State how many lines of the entries hold the string "Switch", and nothing more.

• DATA TO EXAMINE:
▬▬▬

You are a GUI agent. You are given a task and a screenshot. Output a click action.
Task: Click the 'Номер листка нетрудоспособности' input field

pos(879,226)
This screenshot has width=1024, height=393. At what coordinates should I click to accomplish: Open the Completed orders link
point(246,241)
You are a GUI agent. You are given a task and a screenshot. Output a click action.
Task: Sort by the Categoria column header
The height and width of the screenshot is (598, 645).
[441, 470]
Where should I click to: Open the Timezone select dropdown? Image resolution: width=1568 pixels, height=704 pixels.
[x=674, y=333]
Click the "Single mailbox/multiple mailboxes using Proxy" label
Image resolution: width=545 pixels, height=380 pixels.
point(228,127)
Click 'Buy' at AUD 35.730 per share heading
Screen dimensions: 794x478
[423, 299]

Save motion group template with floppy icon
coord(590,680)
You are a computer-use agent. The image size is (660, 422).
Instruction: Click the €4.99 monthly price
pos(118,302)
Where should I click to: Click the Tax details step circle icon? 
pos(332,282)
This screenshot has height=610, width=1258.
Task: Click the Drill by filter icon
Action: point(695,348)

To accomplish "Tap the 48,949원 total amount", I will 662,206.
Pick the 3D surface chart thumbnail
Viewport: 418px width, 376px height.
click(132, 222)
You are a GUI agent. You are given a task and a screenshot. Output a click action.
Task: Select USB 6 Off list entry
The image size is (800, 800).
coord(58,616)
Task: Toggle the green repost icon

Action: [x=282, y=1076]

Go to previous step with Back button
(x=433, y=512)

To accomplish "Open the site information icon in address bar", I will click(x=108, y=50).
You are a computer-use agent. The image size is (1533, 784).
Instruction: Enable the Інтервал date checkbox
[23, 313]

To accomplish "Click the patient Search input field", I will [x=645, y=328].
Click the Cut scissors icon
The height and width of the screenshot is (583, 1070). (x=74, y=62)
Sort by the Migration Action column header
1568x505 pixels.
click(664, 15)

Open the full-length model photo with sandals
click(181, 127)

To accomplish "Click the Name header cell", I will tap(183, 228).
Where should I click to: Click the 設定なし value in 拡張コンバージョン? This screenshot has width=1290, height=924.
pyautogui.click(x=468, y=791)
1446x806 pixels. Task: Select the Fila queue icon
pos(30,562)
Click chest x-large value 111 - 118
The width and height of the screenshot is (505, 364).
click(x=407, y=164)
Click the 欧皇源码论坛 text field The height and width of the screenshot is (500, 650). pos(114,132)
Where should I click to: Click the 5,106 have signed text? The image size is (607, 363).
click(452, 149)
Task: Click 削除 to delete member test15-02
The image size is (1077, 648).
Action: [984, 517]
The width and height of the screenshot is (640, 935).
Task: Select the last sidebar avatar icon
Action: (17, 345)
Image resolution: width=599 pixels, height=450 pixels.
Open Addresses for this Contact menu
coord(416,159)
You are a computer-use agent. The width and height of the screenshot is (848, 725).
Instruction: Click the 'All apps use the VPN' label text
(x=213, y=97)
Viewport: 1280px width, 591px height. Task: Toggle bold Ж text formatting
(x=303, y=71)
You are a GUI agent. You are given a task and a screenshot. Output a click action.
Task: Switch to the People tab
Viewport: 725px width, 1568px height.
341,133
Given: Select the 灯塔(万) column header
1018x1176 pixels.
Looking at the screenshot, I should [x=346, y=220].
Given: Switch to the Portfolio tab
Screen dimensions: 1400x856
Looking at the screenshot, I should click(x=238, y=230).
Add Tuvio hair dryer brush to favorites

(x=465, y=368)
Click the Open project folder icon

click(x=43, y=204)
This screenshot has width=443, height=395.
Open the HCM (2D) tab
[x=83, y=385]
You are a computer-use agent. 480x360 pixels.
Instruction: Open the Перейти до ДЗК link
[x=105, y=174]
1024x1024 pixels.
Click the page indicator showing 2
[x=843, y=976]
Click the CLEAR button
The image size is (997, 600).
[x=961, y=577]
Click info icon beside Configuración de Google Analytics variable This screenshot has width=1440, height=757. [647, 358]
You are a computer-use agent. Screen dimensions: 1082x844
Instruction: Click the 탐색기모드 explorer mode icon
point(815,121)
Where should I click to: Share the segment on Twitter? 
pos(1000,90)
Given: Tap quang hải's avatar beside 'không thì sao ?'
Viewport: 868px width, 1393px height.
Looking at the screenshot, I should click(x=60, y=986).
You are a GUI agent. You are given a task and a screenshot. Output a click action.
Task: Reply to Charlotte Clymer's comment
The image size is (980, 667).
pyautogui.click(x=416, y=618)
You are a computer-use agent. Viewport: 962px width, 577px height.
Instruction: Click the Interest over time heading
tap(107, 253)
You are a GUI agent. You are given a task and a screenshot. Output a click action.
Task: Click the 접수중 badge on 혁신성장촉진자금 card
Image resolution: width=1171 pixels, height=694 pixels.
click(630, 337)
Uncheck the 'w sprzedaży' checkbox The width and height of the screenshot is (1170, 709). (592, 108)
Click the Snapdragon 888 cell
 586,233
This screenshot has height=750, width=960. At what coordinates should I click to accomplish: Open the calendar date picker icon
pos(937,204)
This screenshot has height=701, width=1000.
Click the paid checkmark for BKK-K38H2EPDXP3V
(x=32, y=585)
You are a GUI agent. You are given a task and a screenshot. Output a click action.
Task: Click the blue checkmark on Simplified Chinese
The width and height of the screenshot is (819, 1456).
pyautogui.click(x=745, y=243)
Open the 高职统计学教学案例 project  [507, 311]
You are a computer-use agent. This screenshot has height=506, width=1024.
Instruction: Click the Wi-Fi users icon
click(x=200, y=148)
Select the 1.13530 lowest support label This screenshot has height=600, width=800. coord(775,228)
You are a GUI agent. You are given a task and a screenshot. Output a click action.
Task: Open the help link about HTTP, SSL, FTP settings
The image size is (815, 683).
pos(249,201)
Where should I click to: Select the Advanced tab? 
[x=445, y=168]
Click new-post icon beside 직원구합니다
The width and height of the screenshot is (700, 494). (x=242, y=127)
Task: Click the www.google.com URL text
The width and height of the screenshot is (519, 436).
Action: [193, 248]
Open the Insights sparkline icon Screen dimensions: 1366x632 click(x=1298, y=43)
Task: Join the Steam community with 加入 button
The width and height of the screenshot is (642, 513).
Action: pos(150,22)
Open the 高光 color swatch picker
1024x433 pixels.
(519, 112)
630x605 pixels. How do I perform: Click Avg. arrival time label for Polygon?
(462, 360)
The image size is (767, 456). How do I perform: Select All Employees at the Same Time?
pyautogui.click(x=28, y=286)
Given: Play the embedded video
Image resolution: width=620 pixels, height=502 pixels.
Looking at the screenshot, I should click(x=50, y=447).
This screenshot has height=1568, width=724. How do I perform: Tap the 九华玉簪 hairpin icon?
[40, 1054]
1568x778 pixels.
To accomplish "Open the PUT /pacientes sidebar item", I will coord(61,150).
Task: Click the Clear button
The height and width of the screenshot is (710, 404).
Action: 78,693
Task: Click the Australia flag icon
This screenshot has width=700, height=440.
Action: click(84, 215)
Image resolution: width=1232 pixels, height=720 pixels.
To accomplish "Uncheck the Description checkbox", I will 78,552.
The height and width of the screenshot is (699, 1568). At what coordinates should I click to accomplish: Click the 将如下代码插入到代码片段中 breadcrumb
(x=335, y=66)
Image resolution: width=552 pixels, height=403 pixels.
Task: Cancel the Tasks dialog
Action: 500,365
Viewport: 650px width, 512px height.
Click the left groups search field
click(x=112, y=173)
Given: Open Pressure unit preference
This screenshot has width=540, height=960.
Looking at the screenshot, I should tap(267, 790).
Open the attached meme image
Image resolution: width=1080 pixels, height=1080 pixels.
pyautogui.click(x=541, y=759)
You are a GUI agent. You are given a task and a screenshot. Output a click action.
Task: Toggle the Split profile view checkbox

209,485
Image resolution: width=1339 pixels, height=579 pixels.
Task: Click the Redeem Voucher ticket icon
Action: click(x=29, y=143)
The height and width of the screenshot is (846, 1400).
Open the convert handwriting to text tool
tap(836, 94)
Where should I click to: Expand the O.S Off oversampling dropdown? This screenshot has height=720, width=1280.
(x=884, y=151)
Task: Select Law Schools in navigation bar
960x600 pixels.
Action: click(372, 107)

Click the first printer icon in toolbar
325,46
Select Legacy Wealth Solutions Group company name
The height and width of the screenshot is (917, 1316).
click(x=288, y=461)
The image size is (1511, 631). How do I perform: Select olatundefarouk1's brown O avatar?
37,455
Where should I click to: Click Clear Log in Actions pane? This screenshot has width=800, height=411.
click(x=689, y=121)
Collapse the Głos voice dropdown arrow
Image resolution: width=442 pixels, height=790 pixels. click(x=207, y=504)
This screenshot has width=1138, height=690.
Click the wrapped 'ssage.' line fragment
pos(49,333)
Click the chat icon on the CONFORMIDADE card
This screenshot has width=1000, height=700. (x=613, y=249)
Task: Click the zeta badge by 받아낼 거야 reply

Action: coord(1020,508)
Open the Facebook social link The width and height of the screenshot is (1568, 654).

▬▬▬

• EXERCISE ANSWER: 2